You aren't actually allocating a block in that code. The body of the block is all static content; nothing changes post compilation.

If you do this:

    _weakBlock = ^void{
        NSLog(@"Execution inside a weakBlock");
    };
    NSLog(@"%@", [_weakBlock class]);

You'll see this:

2018-10-21 09:33:48.827423-0500 kdkdkdkds[9367:1777827] __NSGlobalBlock__

The compiler recognized the block doesn't capture anything that might change at runtime and, accordingly, created a global static block which will never be allocated.

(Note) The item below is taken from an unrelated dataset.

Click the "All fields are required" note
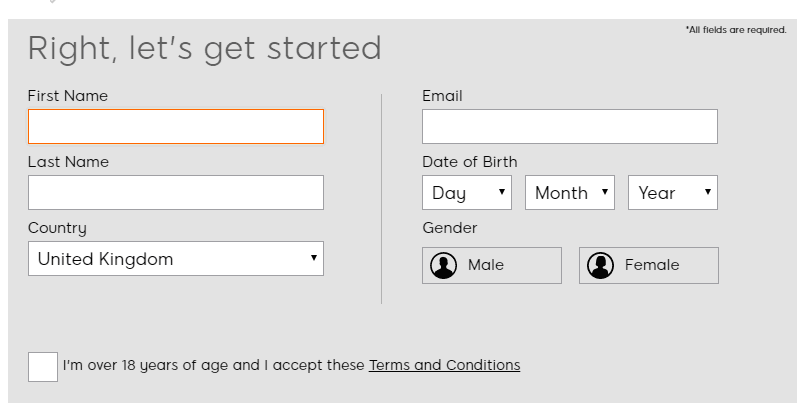The width and height of the screenshot is (806, 412). 736,30
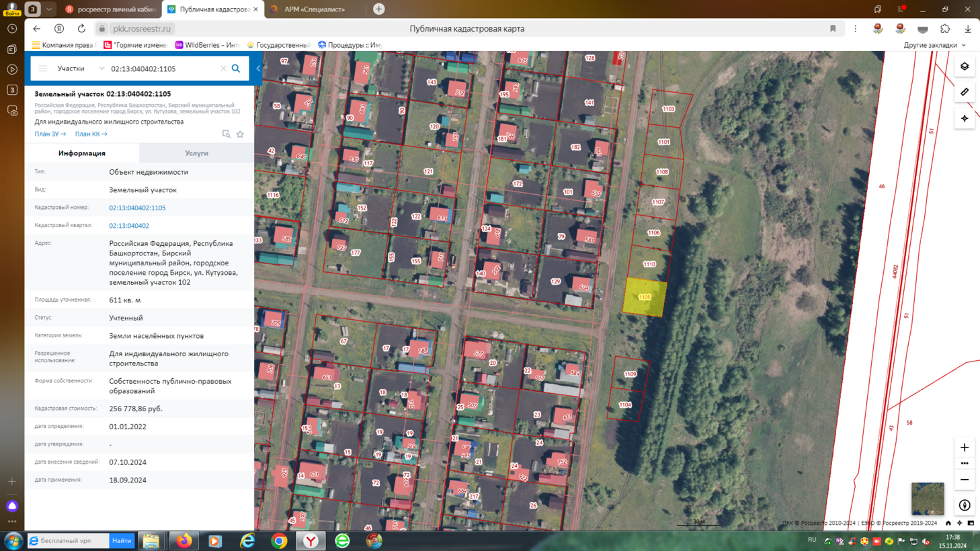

As @Brandon said in a comment, if you declared a local variable in your scope and caused a stack block to be allocated, that wouldn't go away until the end of the scope. 

@autoreleasepool {
    void __weak (^_weakBlock)(void);
    int k = 2;
    _weakBlock = ^void{
        NSLog(@"Execution inside a weakBlock (%d)", k);
    };
    NSLog(@"C; %@", [_weakBlock class]);
    NSLog(@"P; %p", _weakBlock);
}
2018-10-21 09:36:31.585458-0500 kdkdkdkds[9392:1780803] C; __NSStackBlock__
2018-10-21 09:36:31.586291-0500 kdkdkdkds[9392:1780803] P; 0x7ffeefbff4c0

Now, instance variable assignment changes the rules slightly because you are assigning out of scope.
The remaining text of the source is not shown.